Ok all my friends-with-kids, this one’s for you! I’ve been wanting to share some simple tips for photographing your children at home for a while now. Since we’re all collectively social distancing and isolating ourselves from the outside world, now seems a good a time as any!
Without getting too into the weeds on technical details or composition, I’ve put together three tips to help bring your photos to the next level. The tips below are all geared towards shooting INSIDE your home. So break out that dusty DSLR and let’s have some fun!
Tip 1 – Natural Light
Photography is all about light, specifically natural light. So the first thing you want to do is open all your blinds and curtains in whichever room you’re shooting. Let that light pour in! Even on cloudy days or rooms with small windows, that natural light still comes through. Next, turn off all your lights. Overhead lighting, accent lamps, TVs etc. It might feel like it just got a little darker but trust me, all of that “artificial light” will do is cast shadows and an orange tint.
Shoot with YOUR back to the natural light source so that your children are facing the light. We want our subjects to have natural light casting on their bodies and faces. We don’t want the light behind them, or to have them backlit.
Oh and DON’T use the flash on your camera!
Tip 2 – Aperture Priority Mode
If you’ve been using your camera’s automatic settings, try taking the first step towards using it manually by putting it in Aperture Priority Mode (AP mode). If you’ve lost your camera manual, you can Google the make and model to find out exactly how to put it in AP mode. By using this mode, you can set your aperture and the camera will automatically adjust all other settings.
Aperture can be defined as the opening in a lens through which light passes to enter the camera. The lower the number = the bigger the opening and more light. The higher the number = the lower the opening and less light.

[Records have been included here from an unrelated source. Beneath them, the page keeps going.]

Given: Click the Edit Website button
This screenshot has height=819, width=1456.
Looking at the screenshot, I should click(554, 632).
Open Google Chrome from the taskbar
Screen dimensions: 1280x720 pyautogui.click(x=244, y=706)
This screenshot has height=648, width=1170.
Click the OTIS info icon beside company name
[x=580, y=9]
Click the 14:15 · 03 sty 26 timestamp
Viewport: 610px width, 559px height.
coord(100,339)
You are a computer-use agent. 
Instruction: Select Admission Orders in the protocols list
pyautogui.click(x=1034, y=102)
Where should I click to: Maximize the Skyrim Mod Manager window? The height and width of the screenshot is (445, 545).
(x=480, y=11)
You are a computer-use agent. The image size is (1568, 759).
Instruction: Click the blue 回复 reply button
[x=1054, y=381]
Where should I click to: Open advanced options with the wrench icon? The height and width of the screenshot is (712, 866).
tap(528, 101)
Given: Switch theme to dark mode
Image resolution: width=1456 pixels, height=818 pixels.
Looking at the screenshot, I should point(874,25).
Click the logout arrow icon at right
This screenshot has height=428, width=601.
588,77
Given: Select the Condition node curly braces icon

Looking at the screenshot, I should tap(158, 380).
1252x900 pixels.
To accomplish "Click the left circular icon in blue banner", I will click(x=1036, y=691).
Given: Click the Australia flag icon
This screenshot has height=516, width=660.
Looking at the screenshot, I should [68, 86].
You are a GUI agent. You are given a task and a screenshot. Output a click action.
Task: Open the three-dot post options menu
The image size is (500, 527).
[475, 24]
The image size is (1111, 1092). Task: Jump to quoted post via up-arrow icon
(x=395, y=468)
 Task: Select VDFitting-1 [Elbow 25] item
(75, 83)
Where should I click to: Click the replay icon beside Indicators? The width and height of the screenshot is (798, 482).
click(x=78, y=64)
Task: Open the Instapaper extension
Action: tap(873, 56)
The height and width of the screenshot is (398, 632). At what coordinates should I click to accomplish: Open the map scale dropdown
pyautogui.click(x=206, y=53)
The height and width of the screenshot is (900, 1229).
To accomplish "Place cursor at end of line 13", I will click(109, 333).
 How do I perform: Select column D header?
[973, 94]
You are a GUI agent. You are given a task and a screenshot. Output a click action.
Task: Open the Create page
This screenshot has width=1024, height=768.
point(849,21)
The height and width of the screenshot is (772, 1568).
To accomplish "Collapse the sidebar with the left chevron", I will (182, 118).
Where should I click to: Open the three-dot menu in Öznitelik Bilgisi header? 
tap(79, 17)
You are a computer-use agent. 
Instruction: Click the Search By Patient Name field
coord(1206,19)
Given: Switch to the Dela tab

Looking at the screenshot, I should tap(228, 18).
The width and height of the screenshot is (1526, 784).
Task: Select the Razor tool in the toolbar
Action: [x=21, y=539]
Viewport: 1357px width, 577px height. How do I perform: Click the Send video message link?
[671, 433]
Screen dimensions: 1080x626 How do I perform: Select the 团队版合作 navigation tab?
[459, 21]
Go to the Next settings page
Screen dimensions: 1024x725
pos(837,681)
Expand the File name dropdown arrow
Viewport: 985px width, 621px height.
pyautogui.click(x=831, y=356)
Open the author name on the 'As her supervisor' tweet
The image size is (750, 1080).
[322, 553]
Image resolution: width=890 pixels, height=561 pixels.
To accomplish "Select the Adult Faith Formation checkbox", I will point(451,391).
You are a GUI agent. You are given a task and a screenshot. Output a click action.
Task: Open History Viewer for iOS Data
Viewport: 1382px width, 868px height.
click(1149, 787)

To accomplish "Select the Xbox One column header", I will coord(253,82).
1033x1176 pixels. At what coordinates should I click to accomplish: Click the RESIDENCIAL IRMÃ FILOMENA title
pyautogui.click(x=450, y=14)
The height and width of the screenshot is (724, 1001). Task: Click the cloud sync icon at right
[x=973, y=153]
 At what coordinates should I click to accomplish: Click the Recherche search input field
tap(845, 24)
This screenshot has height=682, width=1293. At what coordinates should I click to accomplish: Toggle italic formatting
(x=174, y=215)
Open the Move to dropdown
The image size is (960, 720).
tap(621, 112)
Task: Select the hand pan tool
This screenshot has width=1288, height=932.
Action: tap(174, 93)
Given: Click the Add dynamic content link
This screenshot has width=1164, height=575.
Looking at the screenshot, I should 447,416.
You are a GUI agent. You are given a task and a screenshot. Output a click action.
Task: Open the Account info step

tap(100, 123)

For portrait photography, I recommend setting an aperture of 2.8 or lower. This allows a lot of light in the camera, and helps your subject stand out from the background.
Tip 3 – Let Them Play!
My most-treasured photos, as well as my clients, are the ones where their kids are being themselves and have beautiful, natural smiles. You probably already know that trying to get your kids to all sit still and smile at the camera is a stressful, sweat-inducing workout that nobody has time for! So let them play with their toys, read books, bake cookies, whatever it is that they love to do. As the scene naturally unfolds, you’ll be there to capture their smiles and all the in-between moments.
Bonus Tip – Keep Things Neutral and Tidy!
Kids make messes and that’s part of the fun to photograph, but try to start with a clean-ish slate by tidying up the area you’ll be photographing in. Next, dress your kids in light-colored neutral clothes. Clothes reflect color back onto our subjects faces, so a plain white t-shirt is your best bet! I also like blues and greys. Steer clear of bright colors, busy patterns, or clothing with big logos and wording.